**Input data**
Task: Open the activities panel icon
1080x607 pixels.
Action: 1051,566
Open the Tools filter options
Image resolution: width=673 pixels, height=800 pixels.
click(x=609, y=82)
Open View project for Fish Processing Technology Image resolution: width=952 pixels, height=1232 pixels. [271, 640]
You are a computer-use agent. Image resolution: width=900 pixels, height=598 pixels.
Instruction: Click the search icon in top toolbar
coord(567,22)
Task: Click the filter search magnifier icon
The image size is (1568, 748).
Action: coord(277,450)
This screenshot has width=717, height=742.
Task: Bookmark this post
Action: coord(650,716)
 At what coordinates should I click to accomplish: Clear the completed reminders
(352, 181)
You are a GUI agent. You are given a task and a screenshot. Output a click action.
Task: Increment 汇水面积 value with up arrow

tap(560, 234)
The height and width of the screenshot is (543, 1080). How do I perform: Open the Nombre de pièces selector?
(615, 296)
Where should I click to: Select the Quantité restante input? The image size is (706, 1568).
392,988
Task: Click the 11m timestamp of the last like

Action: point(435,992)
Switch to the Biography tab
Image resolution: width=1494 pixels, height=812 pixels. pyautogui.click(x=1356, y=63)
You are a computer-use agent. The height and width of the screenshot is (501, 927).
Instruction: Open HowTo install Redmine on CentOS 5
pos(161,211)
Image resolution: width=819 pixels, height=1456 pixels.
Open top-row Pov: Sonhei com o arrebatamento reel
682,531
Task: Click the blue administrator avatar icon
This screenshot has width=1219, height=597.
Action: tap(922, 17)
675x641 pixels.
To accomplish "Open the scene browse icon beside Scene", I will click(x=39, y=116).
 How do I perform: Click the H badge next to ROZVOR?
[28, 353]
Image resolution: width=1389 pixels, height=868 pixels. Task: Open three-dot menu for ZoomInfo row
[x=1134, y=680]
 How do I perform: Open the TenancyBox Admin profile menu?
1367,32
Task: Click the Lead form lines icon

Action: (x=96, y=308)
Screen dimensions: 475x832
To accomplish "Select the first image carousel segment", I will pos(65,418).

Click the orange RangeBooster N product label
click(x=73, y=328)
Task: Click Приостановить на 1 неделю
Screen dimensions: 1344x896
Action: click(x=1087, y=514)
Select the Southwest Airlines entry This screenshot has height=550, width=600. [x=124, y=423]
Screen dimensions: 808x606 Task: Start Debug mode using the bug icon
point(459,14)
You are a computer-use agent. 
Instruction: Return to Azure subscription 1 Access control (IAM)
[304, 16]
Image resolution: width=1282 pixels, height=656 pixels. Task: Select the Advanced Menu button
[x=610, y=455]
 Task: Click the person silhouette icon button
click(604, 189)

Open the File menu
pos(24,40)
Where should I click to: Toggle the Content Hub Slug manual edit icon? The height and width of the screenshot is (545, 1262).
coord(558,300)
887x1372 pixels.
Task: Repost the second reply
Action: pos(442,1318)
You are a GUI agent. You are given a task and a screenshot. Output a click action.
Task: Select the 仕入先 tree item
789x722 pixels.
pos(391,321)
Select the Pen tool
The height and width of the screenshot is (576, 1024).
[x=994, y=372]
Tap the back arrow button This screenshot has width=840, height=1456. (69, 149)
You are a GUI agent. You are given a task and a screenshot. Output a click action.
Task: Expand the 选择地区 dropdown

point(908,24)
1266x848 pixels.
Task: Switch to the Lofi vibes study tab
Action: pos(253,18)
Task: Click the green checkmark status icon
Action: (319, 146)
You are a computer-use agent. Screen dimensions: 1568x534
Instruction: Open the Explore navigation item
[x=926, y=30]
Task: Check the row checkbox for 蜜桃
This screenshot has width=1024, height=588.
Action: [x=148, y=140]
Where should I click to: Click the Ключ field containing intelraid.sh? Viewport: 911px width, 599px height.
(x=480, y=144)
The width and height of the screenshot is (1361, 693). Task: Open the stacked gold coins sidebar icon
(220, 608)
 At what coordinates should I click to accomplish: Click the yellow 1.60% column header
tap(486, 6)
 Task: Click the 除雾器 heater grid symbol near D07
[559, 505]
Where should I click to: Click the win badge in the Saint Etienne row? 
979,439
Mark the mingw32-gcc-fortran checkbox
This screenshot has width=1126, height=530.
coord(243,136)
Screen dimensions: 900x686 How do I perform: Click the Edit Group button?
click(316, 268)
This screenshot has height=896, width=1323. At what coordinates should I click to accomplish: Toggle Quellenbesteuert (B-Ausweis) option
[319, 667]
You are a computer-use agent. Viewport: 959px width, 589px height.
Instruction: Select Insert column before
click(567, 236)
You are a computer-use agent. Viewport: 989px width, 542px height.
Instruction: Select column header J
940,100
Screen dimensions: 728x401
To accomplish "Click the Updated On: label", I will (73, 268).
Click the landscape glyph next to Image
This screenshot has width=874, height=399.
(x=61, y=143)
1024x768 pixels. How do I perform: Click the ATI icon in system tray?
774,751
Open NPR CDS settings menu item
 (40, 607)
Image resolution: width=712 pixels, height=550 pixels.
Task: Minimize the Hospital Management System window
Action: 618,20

**Task to carry out**
From the first line of the records above down to the line containing "Task: Click the filter search magnifier icon", repeat each line exactly as written. Include both of those lines and add nothing.

**Your response**
Task: Open the activities panel icon
1080x607 pixels.
Action: 1051,566
Open the Tools filter options
Image resolution: width=673 pixels, height=800 pixels.
click(x=609, y=82)
Open View project for Fish Processing Technology Image resolution: width=952 pixels, height=1232 pixels. [271, 640]
You are a computer-use agent. Image resolution: width=900 pixels, height=598 pixels.
Instruction: Click the search icon in top toolbar
coord(567,22)
Task: Click the filter search magnifier icon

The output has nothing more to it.